Category Archives: Collaborative Filtering

This article is worth a read. If done right, predictive analytics on education related data (such as courses, grades, library loans, thesis topics, thesis advisors, instructors, course attendance, co-students and cohort information, so on and so forth) could be a great boon for students as well as universities. Students will get an appreciably improved, efficient and enjoyable university experience. Universities will see their academic standards, enrolments and funding rise. And society at large will get better trained and more knowledgeable students coming out of universities.

From personal experience I can vouch that currently an inordinately large part of university life is spent in “finding the right stuff”, be it courses, deadlines, scholarships, instructors, advisors, labs, dorms, books, study materials or study partners. If we make even a 25% dent in this process, we have essentially freed up 25% of the student’s time, and more importantly his/her ability to focus on hard theoretical problems rather than book-keeping and paperwork. It can make really make a dramatic difference to his/her academic performance!

Just as a teaser, consider this possible application: By looking at the kinds of courses you (and other students) have taken, as well as your transcripts, your reading habits (books, papers etc) and your self-described interests (the vaunted “statement of purpose”), the system could, throughout your university life, give you suggestions about courses, research topics, and research materials, as well as point you to relevant scholarships and funding. Just imagine what a difference this will make to your probability of success and academic achievement, especially if you are pursuing a Master’s of Doctorate degree!

Collaborative Filtering, Linear Analysis

More on Linear Structure in Data, and Singular Value Decomposition

June 9, 2012 anandoka 5 Comments

In this post I would like to continue my thoughts on understanding linear structure of data, by describing the popular linear algebraic technique used to discover linear structure, namely Singular Value Decomposition. Then I would like to give you a basic collaborative filtering algorithm based on the SVD than can be used to make recommendations to customers based on their prior purchases or revealed preferences.

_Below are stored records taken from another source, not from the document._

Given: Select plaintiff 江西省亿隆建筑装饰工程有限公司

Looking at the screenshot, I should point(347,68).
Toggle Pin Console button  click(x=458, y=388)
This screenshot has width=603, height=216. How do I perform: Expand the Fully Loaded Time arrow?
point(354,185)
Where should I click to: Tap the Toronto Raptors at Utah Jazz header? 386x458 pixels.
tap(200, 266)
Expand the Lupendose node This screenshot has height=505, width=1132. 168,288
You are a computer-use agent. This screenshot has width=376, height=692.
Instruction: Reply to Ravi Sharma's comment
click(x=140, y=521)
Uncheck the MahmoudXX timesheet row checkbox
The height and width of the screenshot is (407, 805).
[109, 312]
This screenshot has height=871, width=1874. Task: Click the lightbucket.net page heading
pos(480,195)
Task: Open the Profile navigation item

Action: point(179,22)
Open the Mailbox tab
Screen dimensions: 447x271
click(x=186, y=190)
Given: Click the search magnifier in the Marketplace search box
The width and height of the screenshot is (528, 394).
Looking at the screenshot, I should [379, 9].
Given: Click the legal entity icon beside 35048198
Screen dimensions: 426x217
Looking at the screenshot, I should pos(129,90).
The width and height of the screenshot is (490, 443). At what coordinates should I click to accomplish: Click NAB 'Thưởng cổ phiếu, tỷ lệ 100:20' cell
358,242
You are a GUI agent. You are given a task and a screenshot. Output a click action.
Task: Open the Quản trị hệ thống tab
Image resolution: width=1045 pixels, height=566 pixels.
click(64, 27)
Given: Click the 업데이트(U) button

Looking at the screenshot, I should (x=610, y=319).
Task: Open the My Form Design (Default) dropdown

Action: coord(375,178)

Recall that our data matrix ${X}$ is of dimension ${N\times M}$ where each column ${m=1,2,\ldots,M}$ corresponds to a unique customer and describes his/her likes or dislikes for the ${N}$ items for sale in the store, indexed by ${n=1,2,\ldots,N}$ . The question we asked was: Do these ${M}$ vectors lie close to, on in, some ${L<N}$ dimensional subspace of the ${N}$ dimensional space where the data vectors reside? To answer this question, we perform a Singular Value Decomposition of the data matrix as follows:

$\displaystyle X = U\,\Sigma\,V^T.$

Don’t worry just now about how this decomposition is achieved, just be assured that such a decomposition is always possible, and can can be done by making a simple function call in any numerical computation package like Python-Numpy, R, or Matlab.

Let us look at the decomposed matrices a little bit. The matrix ${\Sigma}$ is an ${N\times M}$ diagonal matrix, meaning that it does not have any non-zero values off-diagonal. The values on the diagonal are guaranteed to be non-negative and are called the singular values of the data matrix ${X}$ . By convention they are organized in decreasing magnitude as we go down the diagonal.

The matrices ${U}$ and ${V}$ are of dimension ${N\times N}$ and ${M\times M}$ respectively. I will now talk only about the matrix ${U}$ because that is enough for our current purpose, but keep in mind that all the properties of ${U}$ are also symmetrically true for ${V}$ .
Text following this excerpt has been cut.